Chicago Department of Transportation (CDOT) today released the results of the City’s first-ever electric scooter pilot program
Chicago joined the ranks of many other cities last summer offering its first ever pilot program for e-scooters.
Last year’s pilot project went from June 15, 2019 to October 15, 2019. Ten companies were issued permits for e-scooters by the Department of Business Affairs and Consumer Protection (BACP).
- Of the riders that took part in four-month scooter pilot in 2019, 86% want to see them return.
- Others, the non-users, would rather they go away with only 21% willing to see them return.
The complaints were many from sidewalk clutter, unsafe riding—particularly on sidewalks—parked scooters obstructing the public way, riding outside the boundaries and even complaints of the scooters being discarded in the river causing city expense to retrieve them.
So why has the city decided to invite the scooters back for another go-around?
Here’s what they say: “ Based on the results of this evaluation, the City will recommend a second pilot in 2020 to build on last year’s successes, implement lessons learned and test new solutions with a goal of identifying ways to expand access to safe, reliable and equitable mobility options for Chicago residents.”
In legalese, the new report says “Access to safe, accessible and reliable transportation is one of the City’s top priorities because it expands equity and strengthens our residents’ quality of life. While the e-scooter program holds promise, it warrants additional review to determine how we hold vendors accountable, keep Chicagoans safe and improve citywide mobility,” said Mayor Lori E. Lightfoot. “While the initial pilot revealed mixed results, my team will continue to bring community members and all stakeholders to the table to identify improved guidelines and gauge if the scooter program is a viable long-term solution.”
The 2019 Pilot Program
Focused specifically on neighborhoods on the city’s northwest and west sides, last year’s e-Scooter Pilot Program launched from June 15, 2019 to Oct. 15, 2019. Ten companies were issued Emerging Business Permits through BACP to operate 250 e-scooters each, and during the timeframe, over 800,000 e-scooter trips were reported by the participating companies. The service area enabled the City to evaluate the impact of e-scooters in a diverse demographic and geographical area with variations in access to transit and other forms of mobility.
“The 2019 scooter program is an example of how a thoughtfully designed and carefully managed pilot can be used to effectively evaluate a new and innovative industry,” said BACP Commissioner Rosa Escareno. “We learned a great deal from this pilot, including that there is significant demand for scooters as a transportation option. We look forward to a second pilot in 2020 that focuses on equity, parking solutions and safety.”
While the initial evaluation found that e-scooter technology provides transportation benefits, the pilot also demonstrated a number of different challenges associated with the program that need to be more closely studied, including sidewalk clutter, equity and company compliance. As such, the City is recommending a second pilot to address these challenges and further test the benefits of this project in other community landscapes. This second pilot is necessary to determine proper regulations for this emerging and evolving business activity that balance the mobility goals of the City with the need for safe and responsible regulations.
Following the completion of the 2019 pilot, the City worked with community groups and stakeholders to conduct a wide-reaching and holistic evaluation based on detailed ridership data, injury reports from Chicago hospitals and feedback from residents. Key findings from the evaluation include:
- The 821,615 trips reported during the pilot indicated it was a popular mode choice for some residents and visitors.

==*==

TASK A -
For each statement, say whether it agrees with the passage on Chicago's e-scooter pilot. Answer yes or no and quote the deciding words. (i) Ten companies received permits for the 2019 pilot. (ii) Each company was allowed to operate 500 e-scooters. (iii) A majority of non-users want the scooters to return.
TASK B -
According to the passage on Chicago's e-scooter pilot, what three sources was the City's evaluation based on?
TASK C -
Pick up the passage on Chicago's e-scooter pilot after its last sentence and continue it.
The lines after this point come from a different source than the passage on Chicago's e-scooter pilot.

==*==

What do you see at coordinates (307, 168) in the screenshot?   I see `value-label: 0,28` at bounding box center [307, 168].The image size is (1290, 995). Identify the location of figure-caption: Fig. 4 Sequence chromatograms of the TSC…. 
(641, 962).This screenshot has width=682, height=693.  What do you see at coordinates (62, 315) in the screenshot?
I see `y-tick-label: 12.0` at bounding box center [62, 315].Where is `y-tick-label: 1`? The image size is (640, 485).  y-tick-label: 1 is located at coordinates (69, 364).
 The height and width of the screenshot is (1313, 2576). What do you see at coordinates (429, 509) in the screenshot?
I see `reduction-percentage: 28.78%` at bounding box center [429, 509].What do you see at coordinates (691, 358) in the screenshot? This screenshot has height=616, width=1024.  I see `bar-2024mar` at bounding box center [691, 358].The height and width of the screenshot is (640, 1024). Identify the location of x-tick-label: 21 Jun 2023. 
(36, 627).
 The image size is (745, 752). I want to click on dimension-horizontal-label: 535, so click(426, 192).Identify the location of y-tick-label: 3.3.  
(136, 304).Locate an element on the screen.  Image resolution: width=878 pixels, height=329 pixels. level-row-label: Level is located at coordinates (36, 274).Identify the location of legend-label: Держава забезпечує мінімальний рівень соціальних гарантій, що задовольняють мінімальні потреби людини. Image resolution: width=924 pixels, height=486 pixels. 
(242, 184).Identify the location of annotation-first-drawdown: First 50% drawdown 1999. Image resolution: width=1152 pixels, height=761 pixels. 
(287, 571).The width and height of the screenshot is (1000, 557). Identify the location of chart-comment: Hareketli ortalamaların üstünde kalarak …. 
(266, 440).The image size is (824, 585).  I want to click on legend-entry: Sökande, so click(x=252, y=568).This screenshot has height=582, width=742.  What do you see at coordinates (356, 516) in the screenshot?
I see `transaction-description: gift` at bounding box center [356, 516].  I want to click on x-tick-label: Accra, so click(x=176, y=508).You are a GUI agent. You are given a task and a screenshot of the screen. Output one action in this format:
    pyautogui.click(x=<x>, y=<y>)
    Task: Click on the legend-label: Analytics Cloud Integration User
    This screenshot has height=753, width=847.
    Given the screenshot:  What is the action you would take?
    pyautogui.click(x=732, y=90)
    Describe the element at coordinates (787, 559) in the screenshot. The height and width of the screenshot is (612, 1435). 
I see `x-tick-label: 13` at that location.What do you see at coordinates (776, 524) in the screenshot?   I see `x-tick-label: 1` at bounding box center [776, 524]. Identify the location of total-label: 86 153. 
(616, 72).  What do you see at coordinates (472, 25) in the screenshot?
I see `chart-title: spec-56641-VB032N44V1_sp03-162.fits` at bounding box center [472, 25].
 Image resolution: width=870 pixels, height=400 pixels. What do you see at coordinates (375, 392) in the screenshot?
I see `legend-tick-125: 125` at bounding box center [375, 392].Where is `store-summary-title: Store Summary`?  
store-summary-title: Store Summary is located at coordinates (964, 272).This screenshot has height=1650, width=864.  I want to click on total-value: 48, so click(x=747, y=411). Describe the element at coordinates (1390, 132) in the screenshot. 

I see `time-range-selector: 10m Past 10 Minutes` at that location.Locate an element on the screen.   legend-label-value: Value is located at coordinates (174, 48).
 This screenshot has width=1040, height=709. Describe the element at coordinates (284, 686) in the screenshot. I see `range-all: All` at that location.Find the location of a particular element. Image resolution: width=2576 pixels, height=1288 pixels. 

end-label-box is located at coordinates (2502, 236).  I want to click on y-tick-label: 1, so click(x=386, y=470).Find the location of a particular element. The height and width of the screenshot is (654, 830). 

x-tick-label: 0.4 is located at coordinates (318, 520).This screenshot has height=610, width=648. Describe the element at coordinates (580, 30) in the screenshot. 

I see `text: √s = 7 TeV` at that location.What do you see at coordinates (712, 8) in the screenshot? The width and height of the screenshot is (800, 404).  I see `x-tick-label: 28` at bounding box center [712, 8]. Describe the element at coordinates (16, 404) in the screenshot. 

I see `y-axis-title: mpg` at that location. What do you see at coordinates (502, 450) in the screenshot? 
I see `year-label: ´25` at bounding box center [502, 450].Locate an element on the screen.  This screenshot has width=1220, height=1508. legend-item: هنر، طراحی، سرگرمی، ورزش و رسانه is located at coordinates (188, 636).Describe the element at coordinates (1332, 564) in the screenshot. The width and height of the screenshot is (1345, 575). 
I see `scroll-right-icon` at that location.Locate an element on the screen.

==*==

TASK OUTPUT A -
(i) Yes: "Ten companies were issued permits for e-scooters by the Department of Business Affairs and Consumer Protection (BACP)."
(ii) No: "to operate 250 e-scooters each"
(iii) No: "Others, the non-users, would rather they go away with only 21% willing to see them return."

TASK OUTPUT B -
Detailed ridership data, injury reports from Chicago hospitals and feedback from residents.

TASK OUTPUT C -
- E-scooters were used most frequently during the evening rush period on weekdays and between 3 and 4 PM on weekends.
- 77% of rides started or ended in the eastern half of the pilot area, where prolific transportation options already exist. This result indicates that more work needs to be done to understand how e-scooters could help supplement transportation in communities with limited access to other modes of transportation.
- Evidence of e-scooters connecting riders to transit, Divvy and reducing ride-hail trips is inconclusive. While e-scooter ridership was concentrated in West Loop and along the Blue Line, it is unclear if e-scooters supplemented transit ridership or reduced car trips. Very low percentages of survey respondents said they rode CTA bus or rail more often, while 34% of online survey respondents indicated they used e-scooters to go to or from public transit.
- Over the duration of the pilot, there was a significant decrease in ridership; the last week of the pilot saw trip volumes that were half of the number of rides as during the first week. In addition, many trips were short and started and ended in the same location—evidence many riders were just trying out e-scooters for the first time.
- 59% of survey respondents answered that shared e-scooter companies should continue operating in Chicago. However, sentiments differed between non-riders and riders of scooters: only 21% of non-riders supported continuing the scooter program, compared to 84% of riders.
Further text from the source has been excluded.